**Problem:** Among the records below, find the lines containing "column" and state only how many there are.

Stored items
****************************************

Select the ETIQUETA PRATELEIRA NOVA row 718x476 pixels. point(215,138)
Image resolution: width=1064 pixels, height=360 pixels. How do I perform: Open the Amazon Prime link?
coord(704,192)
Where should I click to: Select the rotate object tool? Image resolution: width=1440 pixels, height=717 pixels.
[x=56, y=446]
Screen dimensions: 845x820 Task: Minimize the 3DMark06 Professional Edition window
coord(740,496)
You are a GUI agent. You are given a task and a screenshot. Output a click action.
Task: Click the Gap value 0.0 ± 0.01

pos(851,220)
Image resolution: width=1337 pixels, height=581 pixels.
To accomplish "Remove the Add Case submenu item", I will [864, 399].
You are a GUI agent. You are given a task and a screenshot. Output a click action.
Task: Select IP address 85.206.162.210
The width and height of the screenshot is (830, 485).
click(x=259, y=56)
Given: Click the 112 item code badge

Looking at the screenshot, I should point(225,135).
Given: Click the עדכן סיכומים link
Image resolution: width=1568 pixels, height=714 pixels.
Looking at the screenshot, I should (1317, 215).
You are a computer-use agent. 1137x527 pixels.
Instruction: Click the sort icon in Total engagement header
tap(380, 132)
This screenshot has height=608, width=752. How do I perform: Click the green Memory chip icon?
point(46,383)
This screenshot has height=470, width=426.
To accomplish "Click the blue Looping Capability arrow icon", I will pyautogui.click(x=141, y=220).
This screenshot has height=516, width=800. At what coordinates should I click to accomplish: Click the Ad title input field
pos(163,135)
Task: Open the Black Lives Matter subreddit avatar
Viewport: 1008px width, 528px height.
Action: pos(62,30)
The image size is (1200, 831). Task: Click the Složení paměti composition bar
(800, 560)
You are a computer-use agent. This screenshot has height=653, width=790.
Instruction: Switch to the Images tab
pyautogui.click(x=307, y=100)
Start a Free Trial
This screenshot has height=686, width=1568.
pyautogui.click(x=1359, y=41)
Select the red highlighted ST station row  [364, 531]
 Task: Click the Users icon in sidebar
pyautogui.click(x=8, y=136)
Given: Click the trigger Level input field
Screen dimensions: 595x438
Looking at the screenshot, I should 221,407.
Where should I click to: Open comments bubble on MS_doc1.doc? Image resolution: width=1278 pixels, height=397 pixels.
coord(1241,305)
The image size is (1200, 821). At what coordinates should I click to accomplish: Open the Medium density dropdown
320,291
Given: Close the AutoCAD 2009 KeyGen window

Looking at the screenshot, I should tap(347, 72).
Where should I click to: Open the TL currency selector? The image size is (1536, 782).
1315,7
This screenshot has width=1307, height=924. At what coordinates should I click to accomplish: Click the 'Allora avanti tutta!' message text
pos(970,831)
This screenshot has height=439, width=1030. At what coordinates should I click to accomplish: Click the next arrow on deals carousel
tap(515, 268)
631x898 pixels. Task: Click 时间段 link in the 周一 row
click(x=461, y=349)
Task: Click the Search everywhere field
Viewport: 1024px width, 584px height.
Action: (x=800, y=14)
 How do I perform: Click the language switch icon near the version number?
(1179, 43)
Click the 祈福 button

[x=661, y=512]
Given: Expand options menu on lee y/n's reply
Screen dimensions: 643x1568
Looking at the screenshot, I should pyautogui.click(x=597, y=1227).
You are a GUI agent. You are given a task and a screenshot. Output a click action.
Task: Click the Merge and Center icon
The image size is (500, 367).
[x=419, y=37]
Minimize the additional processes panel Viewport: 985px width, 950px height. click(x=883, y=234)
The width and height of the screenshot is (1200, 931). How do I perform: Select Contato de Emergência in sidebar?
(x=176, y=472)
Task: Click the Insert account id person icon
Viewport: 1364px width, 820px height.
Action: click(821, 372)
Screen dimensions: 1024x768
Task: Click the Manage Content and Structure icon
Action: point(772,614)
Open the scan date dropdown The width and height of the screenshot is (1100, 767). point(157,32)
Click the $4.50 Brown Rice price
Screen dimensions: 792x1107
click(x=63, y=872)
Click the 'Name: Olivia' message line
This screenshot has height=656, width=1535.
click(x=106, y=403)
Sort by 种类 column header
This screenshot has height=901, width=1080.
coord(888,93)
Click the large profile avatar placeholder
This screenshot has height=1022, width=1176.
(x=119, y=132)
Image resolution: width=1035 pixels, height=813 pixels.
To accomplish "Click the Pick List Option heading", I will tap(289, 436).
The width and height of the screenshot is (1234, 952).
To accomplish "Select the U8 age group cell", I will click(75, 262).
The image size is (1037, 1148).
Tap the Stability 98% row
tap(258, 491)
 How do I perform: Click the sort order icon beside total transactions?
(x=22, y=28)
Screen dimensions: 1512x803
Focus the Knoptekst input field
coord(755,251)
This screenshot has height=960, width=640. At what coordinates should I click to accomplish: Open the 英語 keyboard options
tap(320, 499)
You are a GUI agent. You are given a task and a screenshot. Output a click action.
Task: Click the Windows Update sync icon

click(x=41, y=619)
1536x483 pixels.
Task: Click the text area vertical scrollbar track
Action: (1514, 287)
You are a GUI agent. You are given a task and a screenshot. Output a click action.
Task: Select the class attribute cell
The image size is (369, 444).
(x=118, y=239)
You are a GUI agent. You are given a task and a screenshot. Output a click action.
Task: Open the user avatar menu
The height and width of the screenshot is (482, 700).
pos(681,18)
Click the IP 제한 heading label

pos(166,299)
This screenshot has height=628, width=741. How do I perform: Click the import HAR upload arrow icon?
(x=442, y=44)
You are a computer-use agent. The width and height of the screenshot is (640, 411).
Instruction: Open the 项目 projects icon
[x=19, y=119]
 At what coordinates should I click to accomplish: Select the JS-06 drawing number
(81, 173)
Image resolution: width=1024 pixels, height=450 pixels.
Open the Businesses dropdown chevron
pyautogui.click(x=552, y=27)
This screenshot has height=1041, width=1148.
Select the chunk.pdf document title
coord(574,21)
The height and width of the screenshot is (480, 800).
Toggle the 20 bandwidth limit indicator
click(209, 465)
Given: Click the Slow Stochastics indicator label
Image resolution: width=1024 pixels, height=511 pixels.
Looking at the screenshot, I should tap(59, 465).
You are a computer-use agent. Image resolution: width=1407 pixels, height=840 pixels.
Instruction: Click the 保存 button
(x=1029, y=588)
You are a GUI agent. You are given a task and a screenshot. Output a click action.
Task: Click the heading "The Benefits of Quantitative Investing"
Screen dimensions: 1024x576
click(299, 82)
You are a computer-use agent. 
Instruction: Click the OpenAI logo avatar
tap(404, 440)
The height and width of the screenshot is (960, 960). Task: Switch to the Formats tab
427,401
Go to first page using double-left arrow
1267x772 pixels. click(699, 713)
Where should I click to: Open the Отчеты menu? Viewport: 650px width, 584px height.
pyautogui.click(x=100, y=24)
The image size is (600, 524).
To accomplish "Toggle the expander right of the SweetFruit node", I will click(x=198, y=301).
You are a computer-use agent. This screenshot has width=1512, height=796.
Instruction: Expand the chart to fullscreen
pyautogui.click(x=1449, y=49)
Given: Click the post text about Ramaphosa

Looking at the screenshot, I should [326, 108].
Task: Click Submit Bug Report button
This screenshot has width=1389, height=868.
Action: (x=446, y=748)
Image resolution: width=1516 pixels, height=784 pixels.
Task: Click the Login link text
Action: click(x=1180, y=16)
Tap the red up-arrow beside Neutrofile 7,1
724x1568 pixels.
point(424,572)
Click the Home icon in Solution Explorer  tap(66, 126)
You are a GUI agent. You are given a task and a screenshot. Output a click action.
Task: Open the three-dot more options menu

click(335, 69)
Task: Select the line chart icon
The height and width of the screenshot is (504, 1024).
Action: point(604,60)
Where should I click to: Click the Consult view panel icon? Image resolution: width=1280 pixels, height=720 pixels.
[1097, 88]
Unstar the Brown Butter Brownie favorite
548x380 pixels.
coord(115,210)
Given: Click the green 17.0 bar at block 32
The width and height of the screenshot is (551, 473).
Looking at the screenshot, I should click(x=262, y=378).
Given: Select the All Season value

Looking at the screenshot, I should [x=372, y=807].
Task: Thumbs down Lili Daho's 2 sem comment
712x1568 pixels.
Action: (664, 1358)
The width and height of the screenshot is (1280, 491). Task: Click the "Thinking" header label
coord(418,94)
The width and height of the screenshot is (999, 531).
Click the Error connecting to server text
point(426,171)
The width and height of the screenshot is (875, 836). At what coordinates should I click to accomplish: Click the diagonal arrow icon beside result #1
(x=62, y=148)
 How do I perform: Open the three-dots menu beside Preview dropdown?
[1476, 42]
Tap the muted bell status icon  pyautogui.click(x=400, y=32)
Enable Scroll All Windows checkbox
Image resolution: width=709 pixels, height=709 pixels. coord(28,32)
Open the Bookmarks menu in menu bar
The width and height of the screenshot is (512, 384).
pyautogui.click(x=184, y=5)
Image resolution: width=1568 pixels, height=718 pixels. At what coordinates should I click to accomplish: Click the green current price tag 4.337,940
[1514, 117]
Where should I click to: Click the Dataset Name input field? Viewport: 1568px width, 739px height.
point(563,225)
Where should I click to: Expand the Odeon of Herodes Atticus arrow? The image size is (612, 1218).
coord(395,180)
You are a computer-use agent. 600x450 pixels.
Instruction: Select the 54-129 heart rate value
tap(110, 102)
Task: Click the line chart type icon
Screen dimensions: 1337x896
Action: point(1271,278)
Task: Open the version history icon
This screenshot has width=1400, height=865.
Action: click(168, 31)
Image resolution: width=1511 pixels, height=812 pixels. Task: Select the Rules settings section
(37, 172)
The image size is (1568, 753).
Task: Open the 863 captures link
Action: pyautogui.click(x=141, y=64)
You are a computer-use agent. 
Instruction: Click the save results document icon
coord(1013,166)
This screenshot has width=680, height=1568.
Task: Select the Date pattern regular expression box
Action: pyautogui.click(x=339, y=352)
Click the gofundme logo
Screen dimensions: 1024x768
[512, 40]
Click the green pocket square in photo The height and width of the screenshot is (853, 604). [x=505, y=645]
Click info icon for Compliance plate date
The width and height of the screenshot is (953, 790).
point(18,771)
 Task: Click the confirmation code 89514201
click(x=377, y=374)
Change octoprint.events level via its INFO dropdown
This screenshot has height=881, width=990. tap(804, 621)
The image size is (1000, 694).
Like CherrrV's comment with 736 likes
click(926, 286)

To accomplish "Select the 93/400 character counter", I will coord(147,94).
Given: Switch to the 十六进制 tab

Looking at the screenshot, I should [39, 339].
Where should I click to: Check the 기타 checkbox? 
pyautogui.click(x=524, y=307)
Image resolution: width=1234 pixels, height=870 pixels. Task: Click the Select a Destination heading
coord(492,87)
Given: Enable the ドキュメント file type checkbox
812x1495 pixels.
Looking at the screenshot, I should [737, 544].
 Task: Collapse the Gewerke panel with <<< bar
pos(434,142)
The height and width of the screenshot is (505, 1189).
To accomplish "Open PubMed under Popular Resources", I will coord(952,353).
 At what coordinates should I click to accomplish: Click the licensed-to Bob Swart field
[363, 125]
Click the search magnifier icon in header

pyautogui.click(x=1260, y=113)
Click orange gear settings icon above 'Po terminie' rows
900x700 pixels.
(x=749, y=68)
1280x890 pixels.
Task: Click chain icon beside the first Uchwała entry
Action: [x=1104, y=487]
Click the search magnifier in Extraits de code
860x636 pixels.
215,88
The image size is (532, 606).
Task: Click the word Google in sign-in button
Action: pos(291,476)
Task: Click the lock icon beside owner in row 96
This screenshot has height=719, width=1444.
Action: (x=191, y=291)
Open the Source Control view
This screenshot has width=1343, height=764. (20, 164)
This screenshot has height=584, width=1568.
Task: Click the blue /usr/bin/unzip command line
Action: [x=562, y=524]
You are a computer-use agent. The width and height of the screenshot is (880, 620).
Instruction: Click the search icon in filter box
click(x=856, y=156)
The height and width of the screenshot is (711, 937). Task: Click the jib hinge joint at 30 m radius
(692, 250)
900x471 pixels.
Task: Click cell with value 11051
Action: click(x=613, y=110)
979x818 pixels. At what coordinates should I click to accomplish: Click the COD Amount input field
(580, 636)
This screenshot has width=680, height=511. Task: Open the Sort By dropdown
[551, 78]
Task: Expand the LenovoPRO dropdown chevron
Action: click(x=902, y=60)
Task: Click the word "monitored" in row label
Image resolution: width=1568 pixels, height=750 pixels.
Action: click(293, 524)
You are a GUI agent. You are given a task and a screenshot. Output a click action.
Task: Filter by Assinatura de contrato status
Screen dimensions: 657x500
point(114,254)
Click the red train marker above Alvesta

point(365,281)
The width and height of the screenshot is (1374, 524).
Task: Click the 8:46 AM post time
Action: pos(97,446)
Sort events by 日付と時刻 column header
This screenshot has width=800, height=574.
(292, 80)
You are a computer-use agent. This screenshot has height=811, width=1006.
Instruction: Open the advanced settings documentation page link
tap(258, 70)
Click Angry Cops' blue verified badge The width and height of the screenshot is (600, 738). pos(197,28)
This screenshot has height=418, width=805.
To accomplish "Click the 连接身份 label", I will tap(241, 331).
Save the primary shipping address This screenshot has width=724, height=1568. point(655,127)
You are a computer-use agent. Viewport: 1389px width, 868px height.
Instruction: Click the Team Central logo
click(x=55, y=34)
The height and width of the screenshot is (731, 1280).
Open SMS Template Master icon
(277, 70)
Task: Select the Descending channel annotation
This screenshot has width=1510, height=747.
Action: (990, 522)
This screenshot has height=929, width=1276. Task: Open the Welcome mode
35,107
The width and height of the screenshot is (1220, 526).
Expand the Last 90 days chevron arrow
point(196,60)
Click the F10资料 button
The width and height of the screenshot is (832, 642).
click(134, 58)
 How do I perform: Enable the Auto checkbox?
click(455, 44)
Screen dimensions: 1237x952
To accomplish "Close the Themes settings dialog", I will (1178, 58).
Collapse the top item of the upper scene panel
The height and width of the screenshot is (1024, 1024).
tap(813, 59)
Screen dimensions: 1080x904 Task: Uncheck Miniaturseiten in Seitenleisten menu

****************************************

**Your response:** 2